Si je ne suis donc pas dans un rapport immédiat de vérité avec la réalité, si en m’efforçant de la montrer telle qu’elle est je suis en fait en train de la construire, si voir n’est pas immédiatement savoir, à quoi ou à qui se fier ? Car certes les fake news, trucages d’images, illusions d’optique et autres tours de magie ne datent pas d’hier. Mais ils participent aujourd’hui d’une mise en question du statut de la réalité et de la vérité qui, si elle n’est pas nouvelle, s’inscrit dans notre monde dominé par le storytelling et l’image, le développement de l’intelligence artificielle et la prédominance de l’économie de l’attention.

Merci Descartes

Saint Thomas ne croyait que ce qu’il voyait, Platon nous mettait en garde contre les ombres dans la caverne que nous voyions et prenions pour la réalité, Swann s’écrie à la fin d’« Un amour de Swann » « dire que j’ai voulu mourir pour une femme qui n’était pas mon genre », quant à la lettre volée dans la nouvelle d’Edgar Poe, elle était placée sous le regard de tous afin de ne pas être vue. Autant d’exemples illustrant qu’entre la réalité, ce que l’on en voit, et le savoir que l’on en construit, s’intercale une dynamique d’autant plus opérante qu’elle reste cachée, d’autant moins évidente qu’elle est interrogée.

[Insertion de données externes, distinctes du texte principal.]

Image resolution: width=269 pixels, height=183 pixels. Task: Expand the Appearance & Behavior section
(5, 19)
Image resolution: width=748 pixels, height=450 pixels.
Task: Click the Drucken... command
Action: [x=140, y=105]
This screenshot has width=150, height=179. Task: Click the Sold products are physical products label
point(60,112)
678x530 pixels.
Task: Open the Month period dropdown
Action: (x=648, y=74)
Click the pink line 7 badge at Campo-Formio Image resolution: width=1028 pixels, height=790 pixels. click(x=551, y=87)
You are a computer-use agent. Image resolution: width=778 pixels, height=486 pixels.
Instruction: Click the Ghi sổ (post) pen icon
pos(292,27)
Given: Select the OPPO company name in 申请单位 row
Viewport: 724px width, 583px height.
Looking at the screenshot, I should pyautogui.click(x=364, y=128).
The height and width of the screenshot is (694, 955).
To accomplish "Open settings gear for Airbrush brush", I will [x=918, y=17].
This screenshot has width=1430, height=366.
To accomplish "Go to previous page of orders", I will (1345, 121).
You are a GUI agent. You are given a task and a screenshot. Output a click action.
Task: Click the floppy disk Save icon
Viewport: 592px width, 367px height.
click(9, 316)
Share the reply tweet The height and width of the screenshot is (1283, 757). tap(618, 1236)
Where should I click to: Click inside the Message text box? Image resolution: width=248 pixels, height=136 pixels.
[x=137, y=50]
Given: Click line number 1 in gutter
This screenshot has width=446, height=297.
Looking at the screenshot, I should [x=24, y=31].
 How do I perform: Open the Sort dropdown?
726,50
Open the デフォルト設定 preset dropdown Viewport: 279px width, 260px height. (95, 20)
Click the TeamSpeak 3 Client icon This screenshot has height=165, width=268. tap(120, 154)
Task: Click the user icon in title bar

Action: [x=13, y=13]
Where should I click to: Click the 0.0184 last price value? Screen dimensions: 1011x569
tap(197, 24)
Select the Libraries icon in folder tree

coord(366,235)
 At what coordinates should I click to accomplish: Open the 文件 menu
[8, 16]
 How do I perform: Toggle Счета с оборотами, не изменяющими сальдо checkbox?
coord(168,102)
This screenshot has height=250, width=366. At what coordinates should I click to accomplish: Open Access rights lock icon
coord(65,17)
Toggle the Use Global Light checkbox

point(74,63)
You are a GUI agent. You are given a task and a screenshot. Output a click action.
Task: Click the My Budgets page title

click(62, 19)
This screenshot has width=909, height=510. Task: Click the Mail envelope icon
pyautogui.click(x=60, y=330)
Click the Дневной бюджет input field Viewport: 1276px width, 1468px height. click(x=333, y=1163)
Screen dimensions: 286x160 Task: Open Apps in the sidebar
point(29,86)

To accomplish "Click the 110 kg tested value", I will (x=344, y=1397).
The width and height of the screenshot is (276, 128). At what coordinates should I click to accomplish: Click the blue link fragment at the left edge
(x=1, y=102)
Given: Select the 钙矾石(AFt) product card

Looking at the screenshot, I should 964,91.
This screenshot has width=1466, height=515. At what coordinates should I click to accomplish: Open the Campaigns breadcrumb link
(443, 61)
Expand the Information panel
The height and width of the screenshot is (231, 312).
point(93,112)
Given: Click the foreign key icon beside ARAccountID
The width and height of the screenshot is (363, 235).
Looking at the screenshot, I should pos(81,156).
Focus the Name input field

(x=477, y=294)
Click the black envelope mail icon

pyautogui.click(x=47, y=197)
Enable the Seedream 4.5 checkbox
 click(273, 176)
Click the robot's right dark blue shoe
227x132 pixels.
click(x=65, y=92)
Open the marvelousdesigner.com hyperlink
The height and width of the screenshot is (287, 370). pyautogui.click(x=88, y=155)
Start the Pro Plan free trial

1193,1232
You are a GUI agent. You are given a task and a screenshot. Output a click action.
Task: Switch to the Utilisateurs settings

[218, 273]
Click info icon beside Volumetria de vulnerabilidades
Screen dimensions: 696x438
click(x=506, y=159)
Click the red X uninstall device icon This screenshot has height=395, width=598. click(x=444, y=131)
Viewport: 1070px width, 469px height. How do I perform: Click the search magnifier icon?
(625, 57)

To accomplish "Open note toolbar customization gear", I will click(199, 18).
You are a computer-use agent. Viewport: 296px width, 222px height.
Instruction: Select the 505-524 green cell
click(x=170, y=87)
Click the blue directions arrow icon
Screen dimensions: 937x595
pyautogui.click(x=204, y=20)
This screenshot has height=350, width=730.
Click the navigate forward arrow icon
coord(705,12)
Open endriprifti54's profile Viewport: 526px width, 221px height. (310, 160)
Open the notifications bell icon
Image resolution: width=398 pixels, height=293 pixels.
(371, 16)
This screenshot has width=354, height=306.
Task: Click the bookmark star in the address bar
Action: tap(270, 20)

Si je vous dis maintenant « je sais de quoi je parle, je l’ai vu de mes propres yeux », il y a fort à parier que je dise la vérité, vérité sur la réalité que j’ai vue, à moins que je ne sois une fieffée menteuse, ou que j’ai été victime d’une illusion, ou encore que je me sois leurrée moi-même, probabilités constituant malgré tout une marge d’erreur non négligeable. Faut-il donc que vous doutiez et que je doute moi-même quand je dis savoir ce que j’ai vu ? Descartes, lors de sa mise en doute systématique de toute réalité dans son « Discours de la méthode », trouva une parade à cette interrogation avec son fameux « je pense donc je suis », arguant que « pendant que je voulais ainsi penser que tout était faux, il fallait nécessairement que moi, qui le pensais, fusse quelque chose ». Sauvés par la conscience de soi, c’est donc parce que nous pensons que nous pouvons être assurés que la réalité existe, redonnant ainsi une perspective à la possibilité d’un « voir c’est savoir ».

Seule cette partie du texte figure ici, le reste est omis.